Sep 06, 2013 Sean Albert
Small businesses and startups may not realize it, but who they interact with online could be affecting their credit scores and their ability to access financing.
According to a recent article from InformationWeek, an emerging group of lenders in the finance industry are adding a new component to determining whether or not companies should be extended loans: social media. These entities ask applicants to give them access to their accounts - whether they be Facebook or Twitter.
The purpose of these efforts is to understand businesses at a deeper level. The news provider explains that such lenders believe a FICO score only tells part of the story. Social media insight can include how present businesses are and how often they interact with customers via the sites - all of which makes them seem like more savvy owners and thus more attractive people to award financing to.
Other factors include the types of people and businesses to which applicants are connected and how they interact with the community, the news source wrote.
Businesses are considered to have similar traits as those with whom they network.
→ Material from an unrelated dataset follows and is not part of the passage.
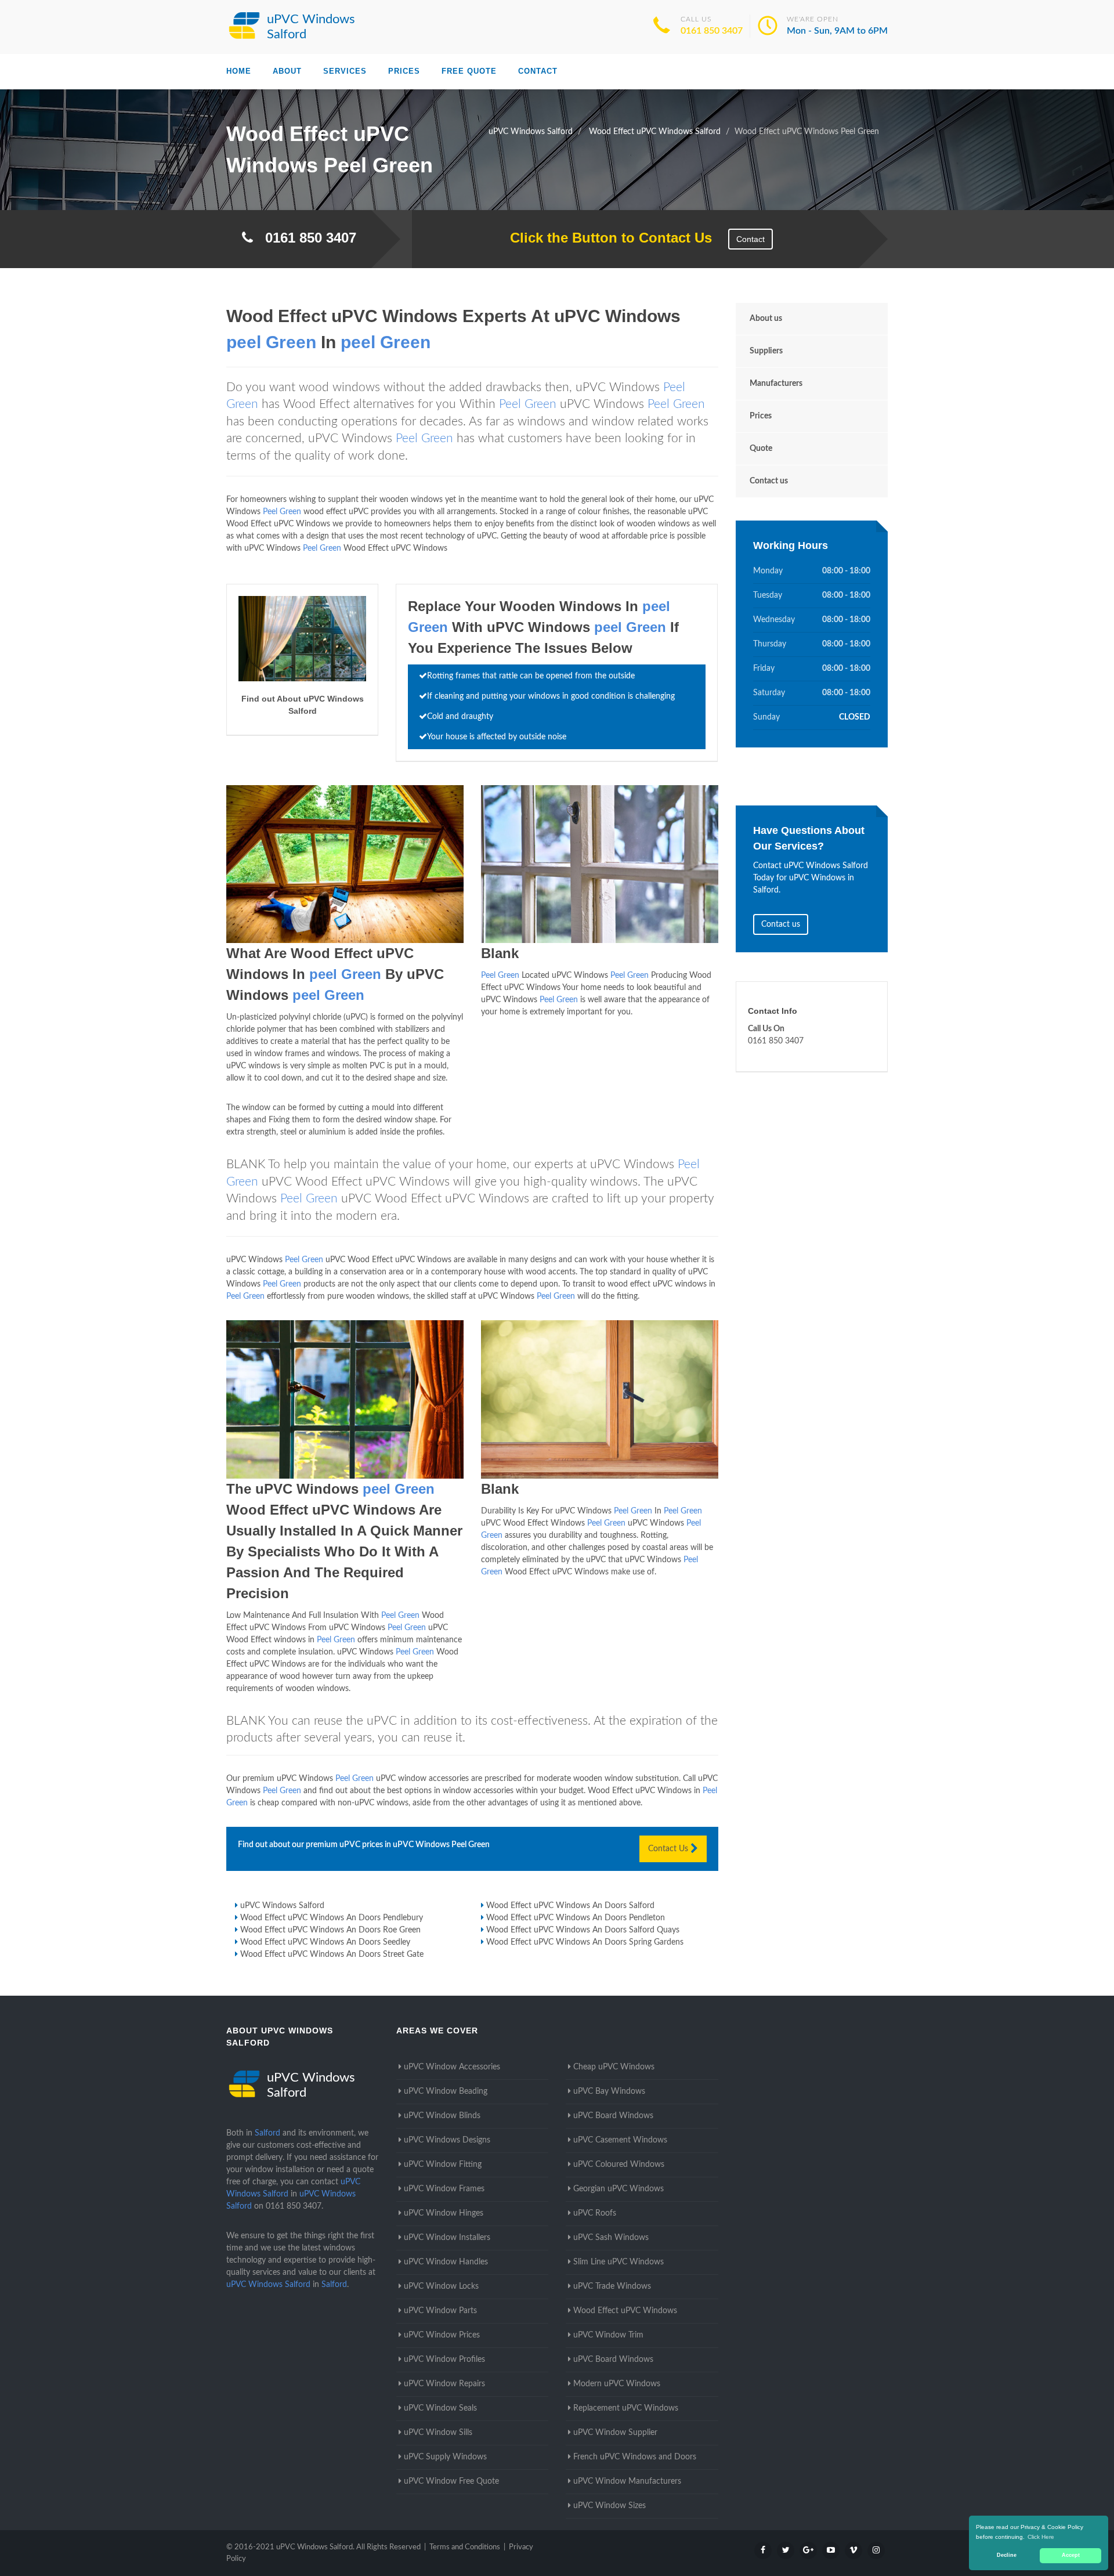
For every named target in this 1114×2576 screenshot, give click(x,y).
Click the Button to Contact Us (605, 237)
If they converse and build relationships with firms and individuals who have demonstrated responsibility and success, this could help companies access credit, as they will be considered to have similar values and behavioral patterns. In essence, it matters what's happening online.
However, among some organizations this causes alarm rather than eases fears. Digital Trends recently explained, though, that they should stay calm. Creditors have actually been doing this for years, and it doesn't affect any actual credit scores. The move just represents an opening of new factors to assessing the reliability and worthiness of applicants in a more holistic fashion.